§ What to produce: Extract the entries below, from the line containing "What do you" through the end of the entries, and copy them exactly.

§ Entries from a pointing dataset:
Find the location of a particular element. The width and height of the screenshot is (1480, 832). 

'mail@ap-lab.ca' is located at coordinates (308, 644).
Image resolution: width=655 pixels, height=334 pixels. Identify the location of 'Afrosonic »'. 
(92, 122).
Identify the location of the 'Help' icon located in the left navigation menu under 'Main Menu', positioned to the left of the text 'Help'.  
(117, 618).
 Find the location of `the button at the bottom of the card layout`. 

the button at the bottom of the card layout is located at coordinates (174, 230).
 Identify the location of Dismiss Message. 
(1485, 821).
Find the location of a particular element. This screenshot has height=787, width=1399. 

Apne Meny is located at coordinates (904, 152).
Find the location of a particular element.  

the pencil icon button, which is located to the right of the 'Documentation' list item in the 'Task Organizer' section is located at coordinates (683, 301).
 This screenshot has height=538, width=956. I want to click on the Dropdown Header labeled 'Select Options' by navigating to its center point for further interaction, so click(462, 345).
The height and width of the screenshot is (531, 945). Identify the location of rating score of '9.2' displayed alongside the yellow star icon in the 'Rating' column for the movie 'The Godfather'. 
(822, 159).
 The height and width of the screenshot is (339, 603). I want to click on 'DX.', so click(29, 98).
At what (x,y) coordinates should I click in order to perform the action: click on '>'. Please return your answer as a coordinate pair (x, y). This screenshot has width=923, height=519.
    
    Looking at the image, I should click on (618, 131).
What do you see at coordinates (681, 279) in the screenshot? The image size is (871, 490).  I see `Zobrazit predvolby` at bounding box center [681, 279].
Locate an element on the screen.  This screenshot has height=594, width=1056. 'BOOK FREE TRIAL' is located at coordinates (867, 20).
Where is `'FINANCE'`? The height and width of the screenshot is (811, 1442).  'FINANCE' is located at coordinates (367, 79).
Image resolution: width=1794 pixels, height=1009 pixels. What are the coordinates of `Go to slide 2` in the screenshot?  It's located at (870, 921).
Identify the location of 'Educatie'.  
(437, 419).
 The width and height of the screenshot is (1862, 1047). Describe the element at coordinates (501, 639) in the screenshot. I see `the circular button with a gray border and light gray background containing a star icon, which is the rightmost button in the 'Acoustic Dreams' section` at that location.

§ Exercise result:
What do you see at coordinates (681, 279) in the screenshot? The image size is (871, 490).  I see `Zobrazit predvolby` at bounding box center [681, 279].
Locate an element on the screen.  This screenshot has height=594, width=1056. 'BOOK FREE TRIAL' is located at coordinates (867, 20).
Where is `'FINANCE'`? The height and width of the screenshot is (811, 1442).  'FINANCE' is located at coordinates (367, 79).
Image resolution: width=1794 pixels, height=1009 pixels. What are the coordinates of `Go to slide 2` in the screenshot?  It's located at (870, 921).
Identify the location of 'Educatie'.  
(437, 419).
 The width and height of the screenshot is (1862, 1047). Describe the element at coordinates (501, 639) in the screenshot. I see `the circular button with a gray border and light gray background containing a star icon, which is the rightmost button in the 'Acoustic Dreams' section` at that location.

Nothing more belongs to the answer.